Dante ha compreso che è stato concesso di «correr miglior acque» alla «navicella del suo ingegno» (Purg. I 1-2) ha capito che è un altro il «pelago» (Par. II 5) per il suo «legno che cantando varca» (Par. II 3): sotto la guida di Beatrice, «quasi ammiraglio che in poppa e in prora / viene a veder la gente che ministra / per li altri legni, e a ben far l’incora» (Purg. XXX 58-60), può finalmente percorrere «l’alto sale» (Par. II 13) del Paradiso, della verità rivelata e conoscibile a intelletto umano, «com’altrui piacque» (Inf. XXVI 145 e Purg. I 133), se si resta all’ombra dell’Altissimo. Non ha attraversato il «varco / folle d’Ulisse» (Par. XXVII 82-83), i «riguardi» segnati da Ercole «acciò che l’uom più oltre non si metta» (Inf. XXVI 108-109). Dante ha potuto attraversare interamente «lo gran mar de l’essere» (Par. I 113), che altro non è se non l’infinita immensità di Dio, sotto la vigile guida della sua Beatrice finché ella, tornata al suo seggio, non lo ha affidato a san Bernardo di Chiaravalle, il «sene / vestito con le genti glorïose» (Par. XXXI 59-60), perché potesse contemplare ciò che nessun uomo ha visto ed è rimasto vivo.

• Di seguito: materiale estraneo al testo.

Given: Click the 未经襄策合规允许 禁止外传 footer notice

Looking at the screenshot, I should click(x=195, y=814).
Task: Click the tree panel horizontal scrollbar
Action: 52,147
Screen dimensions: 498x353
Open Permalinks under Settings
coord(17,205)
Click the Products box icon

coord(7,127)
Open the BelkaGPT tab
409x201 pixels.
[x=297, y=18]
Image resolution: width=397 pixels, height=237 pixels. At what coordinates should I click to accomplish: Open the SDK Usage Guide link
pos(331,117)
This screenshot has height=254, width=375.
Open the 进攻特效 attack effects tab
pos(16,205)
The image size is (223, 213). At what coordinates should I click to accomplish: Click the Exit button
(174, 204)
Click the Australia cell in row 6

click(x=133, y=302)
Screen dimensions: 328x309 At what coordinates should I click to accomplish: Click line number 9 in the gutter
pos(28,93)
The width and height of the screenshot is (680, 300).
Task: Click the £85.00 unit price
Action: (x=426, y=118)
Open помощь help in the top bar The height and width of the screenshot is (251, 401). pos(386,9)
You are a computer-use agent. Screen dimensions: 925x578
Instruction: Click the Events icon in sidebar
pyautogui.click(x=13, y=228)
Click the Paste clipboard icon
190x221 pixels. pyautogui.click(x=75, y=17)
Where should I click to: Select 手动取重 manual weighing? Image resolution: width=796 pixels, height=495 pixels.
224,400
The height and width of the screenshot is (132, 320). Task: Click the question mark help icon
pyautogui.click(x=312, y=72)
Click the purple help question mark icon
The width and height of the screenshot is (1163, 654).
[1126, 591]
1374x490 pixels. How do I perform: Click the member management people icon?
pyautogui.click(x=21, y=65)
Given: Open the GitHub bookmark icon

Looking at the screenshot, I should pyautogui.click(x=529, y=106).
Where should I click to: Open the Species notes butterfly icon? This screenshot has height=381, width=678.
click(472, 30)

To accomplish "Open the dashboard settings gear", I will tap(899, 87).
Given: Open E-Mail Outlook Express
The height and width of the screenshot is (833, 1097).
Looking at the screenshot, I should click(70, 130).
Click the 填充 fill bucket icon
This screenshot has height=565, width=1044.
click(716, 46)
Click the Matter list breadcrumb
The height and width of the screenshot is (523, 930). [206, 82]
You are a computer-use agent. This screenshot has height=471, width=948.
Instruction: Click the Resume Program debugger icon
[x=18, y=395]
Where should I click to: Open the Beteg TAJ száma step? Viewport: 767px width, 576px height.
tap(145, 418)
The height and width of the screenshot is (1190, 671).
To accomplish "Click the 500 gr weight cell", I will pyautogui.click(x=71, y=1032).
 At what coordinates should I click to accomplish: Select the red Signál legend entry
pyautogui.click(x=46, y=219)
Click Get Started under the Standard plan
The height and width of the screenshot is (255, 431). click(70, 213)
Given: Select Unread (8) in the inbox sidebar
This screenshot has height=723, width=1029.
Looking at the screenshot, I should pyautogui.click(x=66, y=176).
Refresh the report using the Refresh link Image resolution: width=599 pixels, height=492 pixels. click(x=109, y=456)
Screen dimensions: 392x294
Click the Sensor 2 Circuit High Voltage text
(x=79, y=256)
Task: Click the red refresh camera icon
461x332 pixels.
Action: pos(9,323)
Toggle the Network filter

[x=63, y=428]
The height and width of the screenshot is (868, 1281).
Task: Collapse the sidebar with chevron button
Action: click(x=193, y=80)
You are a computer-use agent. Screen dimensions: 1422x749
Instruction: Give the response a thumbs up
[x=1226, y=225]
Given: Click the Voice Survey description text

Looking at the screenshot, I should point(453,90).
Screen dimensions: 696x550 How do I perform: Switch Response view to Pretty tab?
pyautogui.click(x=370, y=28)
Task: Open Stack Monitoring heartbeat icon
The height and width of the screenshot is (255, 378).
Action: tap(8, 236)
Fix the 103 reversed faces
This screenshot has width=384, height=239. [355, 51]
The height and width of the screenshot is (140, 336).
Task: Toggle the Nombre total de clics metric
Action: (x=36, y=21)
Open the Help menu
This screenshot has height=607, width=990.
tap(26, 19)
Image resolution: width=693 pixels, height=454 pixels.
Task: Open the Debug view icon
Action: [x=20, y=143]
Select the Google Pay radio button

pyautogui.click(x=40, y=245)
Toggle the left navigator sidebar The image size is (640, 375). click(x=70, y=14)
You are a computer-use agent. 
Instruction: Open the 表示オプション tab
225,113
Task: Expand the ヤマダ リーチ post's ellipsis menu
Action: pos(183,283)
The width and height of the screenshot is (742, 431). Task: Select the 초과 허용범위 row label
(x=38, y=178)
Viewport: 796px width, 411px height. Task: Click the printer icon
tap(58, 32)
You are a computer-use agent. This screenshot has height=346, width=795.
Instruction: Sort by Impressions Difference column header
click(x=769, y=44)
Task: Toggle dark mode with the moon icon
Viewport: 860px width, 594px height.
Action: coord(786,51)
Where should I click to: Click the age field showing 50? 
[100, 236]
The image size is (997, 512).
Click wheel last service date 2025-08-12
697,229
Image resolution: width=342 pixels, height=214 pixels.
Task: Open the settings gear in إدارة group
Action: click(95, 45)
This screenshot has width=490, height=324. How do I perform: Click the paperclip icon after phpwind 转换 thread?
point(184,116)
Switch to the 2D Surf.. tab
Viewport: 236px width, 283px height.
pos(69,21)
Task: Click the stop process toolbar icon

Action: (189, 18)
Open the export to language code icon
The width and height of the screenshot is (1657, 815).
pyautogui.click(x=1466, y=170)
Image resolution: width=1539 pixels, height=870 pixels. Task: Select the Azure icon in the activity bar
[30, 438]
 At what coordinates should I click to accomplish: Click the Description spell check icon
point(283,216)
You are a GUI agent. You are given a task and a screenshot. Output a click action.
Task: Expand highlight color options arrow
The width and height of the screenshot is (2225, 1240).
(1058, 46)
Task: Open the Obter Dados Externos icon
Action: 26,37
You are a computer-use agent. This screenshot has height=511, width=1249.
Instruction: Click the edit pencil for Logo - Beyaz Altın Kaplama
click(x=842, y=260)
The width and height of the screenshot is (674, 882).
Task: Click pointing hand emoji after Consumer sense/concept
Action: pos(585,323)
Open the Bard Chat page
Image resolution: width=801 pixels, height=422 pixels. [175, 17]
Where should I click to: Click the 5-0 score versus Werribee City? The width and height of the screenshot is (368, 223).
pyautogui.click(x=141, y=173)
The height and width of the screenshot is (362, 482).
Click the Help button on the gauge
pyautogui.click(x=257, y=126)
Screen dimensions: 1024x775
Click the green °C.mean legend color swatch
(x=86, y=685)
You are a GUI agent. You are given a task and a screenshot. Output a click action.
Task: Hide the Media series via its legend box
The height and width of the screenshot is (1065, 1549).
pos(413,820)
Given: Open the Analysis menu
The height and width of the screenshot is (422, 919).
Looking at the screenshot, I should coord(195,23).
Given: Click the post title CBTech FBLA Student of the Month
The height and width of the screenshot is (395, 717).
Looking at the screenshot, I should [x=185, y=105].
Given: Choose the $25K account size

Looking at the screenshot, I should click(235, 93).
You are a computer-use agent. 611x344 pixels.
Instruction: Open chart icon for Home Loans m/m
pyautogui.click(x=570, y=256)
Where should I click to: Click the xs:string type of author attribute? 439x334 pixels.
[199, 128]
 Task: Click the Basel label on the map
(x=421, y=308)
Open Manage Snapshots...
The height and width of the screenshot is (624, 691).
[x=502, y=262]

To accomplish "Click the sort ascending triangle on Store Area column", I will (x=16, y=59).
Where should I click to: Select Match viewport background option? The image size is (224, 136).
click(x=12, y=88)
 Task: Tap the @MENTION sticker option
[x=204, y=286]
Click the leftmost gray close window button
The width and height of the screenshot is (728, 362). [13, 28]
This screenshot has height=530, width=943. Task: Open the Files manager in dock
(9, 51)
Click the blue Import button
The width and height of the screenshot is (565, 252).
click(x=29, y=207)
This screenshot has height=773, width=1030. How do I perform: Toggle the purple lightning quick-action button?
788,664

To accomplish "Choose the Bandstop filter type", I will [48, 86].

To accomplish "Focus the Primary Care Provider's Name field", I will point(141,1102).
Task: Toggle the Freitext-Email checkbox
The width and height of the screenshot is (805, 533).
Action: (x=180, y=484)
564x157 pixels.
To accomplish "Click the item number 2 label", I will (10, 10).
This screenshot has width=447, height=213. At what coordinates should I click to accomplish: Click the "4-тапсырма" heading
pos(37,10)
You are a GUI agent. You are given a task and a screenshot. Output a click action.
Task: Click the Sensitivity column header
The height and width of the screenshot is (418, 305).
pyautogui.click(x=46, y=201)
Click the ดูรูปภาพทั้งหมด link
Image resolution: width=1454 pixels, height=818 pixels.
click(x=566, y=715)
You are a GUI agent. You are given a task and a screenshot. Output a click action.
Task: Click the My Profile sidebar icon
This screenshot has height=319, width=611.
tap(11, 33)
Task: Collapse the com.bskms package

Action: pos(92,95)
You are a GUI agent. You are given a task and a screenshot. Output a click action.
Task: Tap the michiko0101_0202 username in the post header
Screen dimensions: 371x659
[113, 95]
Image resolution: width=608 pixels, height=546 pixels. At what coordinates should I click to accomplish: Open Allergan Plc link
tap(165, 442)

Ecco, si potrebbe dire che il progetto di Dio su Dante, nel racconto di costui, si è realizzato in e per Beatrice, donna sì, ma pure tramite anagogico per giungere fin nell’intimo del mistero, a quell’incarnazione in cui il poeta si specchia definitivamente, anche se ammette che «mutandom’io, a me si travagliava» (Par. XXXIII 114). Così era stato fin dall’inizio, fin dal primo incontro, «Nove fiate appresso lo suo nascimento» (Vita nuova, II), a soli nove anni, quando anche «la gloriosa donna de la sua mente, la quale fu chiamata da molti Beatrice, li quali non sapeano che sì chiamare» (Vita nuova, II). Il traviamento era iniziato con l’amico Guido. Eppure, si potrebbe dire, come in fondo già si è detto: Guido, io ti persi. E perdendo costui, Dante salva se stesso.